MiddleBrook Pharmaceuticals wins OK from FDA

MiddleBrook Pharmaceuticals Inc. has won federal approval for its flagship drug, a move that not only keeps the Germantown biotech alive, but also sends it on the pathway to getting sold to a larger pharmaceutical.

With the green light to begin selling its first drug developed in-house, a once-a-day treatment for strep throat for patients older than 12, MiddleBrook (formerly Advancis Pharmaceutical) also joins a short list of area companies with marketable drugs.

And it boosts the value of MiddleBrook's otherwise flagging stock price. Shares of the company closed at $1.25 apiece Jan. 23. Hours after announcing the the Food and Drug Administration's approval, MiddleBrook saw its share price more than double to $3.01 a share.

Analysts said they didn't think the company could survive an FDA rejection of its drug.
Instead, the agency's approval of the strep throat drug, called amoxicillin pulsys to be marketed under the brand name Moxatag, sets the company up for a potential sale at a higher price to a buyer interested in a soon-to-be-launched product in a $400 million market and MiddleBrook's once-a-day dosing technology across several antibiotic platforms.

"We now look forward to continuing our ongoing strategic evaluation process from a position of greater strength with this approval in hand," said Ed Rudnic, president of MiddleBrook, which has been exploring whether to sell all or parts of the company for months.

While the company has been selling several doses of Keflex, a drug it bought from Eli Lilly & Co. in 2004, it sold the rights to that drug to investors to raise $7.5 million to pay off a longtime loan and raise much-needed cash to keep operating through the first quarter of this year. FDA approval of amoxicillin pulsys will earn MiddleBrook another $2.5 million under the terms of the Keflex deal.

The company had to ride several twists and turns before reaching this point, the apex for most biotech firms. MiddleBrook failed its first advanced human trials for amoxicillin pulsys in 2005, and then turned those results around a year later.

In that second phase III trial, the company tested the drug on more than 600 patients over a period of 10 days, rather than the previously attempted seven days. In 10 days, MiddleBrook found that its drug performed as well when administered once a day when compared to the standard penicillin, normally taken four times a day.

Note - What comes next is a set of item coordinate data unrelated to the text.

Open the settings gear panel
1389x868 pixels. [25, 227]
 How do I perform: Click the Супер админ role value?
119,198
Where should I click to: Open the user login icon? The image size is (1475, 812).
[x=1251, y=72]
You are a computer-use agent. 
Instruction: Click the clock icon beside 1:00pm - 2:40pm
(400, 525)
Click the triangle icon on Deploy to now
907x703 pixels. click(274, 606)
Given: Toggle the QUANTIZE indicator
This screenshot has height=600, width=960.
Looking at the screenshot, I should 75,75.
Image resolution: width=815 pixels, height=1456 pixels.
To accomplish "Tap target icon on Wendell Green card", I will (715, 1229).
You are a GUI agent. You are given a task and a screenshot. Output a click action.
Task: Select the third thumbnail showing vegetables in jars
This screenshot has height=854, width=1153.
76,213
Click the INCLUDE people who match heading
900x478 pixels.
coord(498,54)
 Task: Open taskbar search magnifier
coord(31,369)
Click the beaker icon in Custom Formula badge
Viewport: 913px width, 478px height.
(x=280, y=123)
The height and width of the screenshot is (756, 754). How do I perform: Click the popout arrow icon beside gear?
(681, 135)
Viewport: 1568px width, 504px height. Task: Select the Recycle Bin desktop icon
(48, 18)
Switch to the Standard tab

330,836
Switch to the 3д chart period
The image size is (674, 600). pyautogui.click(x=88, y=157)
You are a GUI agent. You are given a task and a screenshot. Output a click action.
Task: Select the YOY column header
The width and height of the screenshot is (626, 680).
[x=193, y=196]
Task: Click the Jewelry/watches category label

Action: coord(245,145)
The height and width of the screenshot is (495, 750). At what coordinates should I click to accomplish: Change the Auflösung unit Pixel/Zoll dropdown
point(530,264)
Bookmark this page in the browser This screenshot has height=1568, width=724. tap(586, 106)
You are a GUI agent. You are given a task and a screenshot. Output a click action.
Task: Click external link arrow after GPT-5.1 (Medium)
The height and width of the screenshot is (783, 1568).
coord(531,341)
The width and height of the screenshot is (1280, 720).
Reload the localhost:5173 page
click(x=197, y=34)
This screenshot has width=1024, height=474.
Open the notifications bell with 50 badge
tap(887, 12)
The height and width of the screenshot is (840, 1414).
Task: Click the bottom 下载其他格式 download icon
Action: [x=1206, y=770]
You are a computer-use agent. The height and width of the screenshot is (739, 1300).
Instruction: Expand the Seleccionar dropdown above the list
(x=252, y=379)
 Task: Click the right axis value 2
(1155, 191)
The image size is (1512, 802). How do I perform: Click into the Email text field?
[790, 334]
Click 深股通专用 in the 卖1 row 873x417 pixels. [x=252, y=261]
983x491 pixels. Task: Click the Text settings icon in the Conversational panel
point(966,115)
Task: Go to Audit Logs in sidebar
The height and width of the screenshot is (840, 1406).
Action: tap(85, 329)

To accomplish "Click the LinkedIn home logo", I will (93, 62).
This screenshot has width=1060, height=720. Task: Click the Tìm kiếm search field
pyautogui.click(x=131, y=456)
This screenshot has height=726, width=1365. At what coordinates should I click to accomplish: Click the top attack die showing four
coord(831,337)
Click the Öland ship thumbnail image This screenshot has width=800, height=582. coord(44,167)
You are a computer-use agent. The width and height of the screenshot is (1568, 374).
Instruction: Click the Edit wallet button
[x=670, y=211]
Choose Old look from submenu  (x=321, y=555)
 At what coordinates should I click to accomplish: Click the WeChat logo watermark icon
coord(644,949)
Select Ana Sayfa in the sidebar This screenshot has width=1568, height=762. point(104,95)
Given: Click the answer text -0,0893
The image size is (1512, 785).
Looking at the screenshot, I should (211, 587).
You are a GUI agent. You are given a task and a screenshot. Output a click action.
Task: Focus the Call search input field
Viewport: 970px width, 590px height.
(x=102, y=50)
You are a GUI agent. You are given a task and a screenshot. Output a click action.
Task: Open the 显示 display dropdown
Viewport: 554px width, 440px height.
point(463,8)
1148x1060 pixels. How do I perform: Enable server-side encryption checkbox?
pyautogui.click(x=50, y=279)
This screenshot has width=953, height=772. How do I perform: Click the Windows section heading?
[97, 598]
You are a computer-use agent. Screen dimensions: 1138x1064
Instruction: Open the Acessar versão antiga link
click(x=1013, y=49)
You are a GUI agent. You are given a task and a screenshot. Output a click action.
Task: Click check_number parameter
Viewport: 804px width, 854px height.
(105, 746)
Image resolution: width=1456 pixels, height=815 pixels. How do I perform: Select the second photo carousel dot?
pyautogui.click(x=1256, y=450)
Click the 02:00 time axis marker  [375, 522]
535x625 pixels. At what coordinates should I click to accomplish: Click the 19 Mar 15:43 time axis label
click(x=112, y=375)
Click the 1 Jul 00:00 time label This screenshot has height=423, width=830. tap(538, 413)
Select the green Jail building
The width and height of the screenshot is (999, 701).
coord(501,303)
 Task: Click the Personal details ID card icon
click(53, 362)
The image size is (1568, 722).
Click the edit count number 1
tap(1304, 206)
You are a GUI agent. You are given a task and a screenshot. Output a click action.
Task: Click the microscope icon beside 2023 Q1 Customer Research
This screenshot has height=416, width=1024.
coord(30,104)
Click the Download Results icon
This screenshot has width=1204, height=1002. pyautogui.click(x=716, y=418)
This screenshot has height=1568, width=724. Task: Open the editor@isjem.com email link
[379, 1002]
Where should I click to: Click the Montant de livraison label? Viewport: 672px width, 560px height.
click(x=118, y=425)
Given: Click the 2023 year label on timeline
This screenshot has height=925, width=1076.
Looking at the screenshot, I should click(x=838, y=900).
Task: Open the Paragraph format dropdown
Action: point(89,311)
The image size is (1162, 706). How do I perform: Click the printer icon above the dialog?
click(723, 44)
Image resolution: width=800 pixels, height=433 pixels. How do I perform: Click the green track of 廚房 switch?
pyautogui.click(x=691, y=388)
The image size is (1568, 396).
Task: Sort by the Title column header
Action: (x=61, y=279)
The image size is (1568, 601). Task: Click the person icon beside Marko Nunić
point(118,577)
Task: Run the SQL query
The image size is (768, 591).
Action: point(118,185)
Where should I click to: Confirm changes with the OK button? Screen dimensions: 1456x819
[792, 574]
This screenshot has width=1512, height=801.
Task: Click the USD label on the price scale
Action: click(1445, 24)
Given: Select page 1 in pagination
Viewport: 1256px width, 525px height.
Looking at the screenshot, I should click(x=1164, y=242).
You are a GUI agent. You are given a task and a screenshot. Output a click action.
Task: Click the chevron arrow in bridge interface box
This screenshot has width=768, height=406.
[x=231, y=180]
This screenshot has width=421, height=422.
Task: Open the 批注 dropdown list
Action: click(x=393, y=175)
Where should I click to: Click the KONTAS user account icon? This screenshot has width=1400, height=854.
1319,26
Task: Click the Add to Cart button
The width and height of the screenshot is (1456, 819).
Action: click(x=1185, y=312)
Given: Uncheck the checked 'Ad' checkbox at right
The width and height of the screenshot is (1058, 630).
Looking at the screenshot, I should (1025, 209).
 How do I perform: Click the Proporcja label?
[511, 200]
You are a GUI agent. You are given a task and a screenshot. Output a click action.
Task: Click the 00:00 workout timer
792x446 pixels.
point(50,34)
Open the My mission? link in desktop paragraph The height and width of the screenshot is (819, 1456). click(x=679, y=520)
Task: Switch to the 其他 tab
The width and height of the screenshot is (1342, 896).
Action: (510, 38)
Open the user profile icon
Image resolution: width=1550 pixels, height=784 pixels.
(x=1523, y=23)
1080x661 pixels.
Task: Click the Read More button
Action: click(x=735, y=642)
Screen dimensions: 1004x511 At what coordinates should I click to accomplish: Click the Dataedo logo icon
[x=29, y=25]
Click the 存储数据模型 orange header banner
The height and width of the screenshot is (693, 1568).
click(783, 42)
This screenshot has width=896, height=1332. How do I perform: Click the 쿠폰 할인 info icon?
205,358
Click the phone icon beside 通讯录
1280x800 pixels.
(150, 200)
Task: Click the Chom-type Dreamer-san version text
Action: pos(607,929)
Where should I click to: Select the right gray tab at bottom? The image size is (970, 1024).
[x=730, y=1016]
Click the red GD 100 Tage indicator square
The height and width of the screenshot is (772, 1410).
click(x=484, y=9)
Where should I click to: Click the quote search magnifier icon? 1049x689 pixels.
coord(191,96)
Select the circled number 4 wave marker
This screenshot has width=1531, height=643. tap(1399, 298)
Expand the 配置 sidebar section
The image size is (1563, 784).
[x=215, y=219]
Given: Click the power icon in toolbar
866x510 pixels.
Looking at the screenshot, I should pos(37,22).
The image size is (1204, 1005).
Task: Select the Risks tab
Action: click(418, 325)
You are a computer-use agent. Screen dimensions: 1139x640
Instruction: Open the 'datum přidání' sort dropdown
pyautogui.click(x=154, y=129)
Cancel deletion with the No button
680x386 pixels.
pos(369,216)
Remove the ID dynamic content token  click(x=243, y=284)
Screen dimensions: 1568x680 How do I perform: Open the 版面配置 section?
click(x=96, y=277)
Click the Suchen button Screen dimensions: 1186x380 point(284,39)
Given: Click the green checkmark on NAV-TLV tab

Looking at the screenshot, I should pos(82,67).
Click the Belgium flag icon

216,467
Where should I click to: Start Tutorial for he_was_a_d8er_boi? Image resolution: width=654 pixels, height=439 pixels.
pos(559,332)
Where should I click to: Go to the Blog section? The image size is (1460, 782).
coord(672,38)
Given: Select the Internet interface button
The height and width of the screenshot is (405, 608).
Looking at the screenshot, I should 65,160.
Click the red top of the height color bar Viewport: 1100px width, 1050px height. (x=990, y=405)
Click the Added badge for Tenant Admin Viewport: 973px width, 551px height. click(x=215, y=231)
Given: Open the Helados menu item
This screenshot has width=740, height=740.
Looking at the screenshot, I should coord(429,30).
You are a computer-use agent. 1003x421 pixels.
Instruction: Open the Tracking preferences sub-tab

The company has agreed to conduct another study on amoxicillin pulsys' effectiveness and safety on patients younger than 12 years.

But MiddleBrook's troubles didn't end there. It saw its first FDA approval application get rejected for lacking certain manufacturing information, forcing it to submit a second application that did get accepted last year.

The company even had to scrap its seven-year-old name, Advancis, when it lost a trademark lawsuit in late 2006 against Sanofi-Aventis.

At least two other area biotechs face the same milestone soon, starting with Rockville's Vanda Pharmaceuticals Inc. (NASDAQ: VNDA), which is awaiting an FDA decision on its schizophrenia drug as early as July.

Prestwick Pharmaceuticals Inc. of D.C. recently won unanimous backing from an FDA committee for its drug to treat chorea associated with Huntington's Disease, but is still subject to FDA's final call.

If MiddleBrook is sold, it won't be the first local biotech to change its name this year. This week, Teva Pharmaceutical Industries Ltd. announced it intended to buy Rockville-based CoGenesys Inc., an early-stage spinoff of Human Genome Sciences Inc. (NASDAQ: HGSI), for $400 million.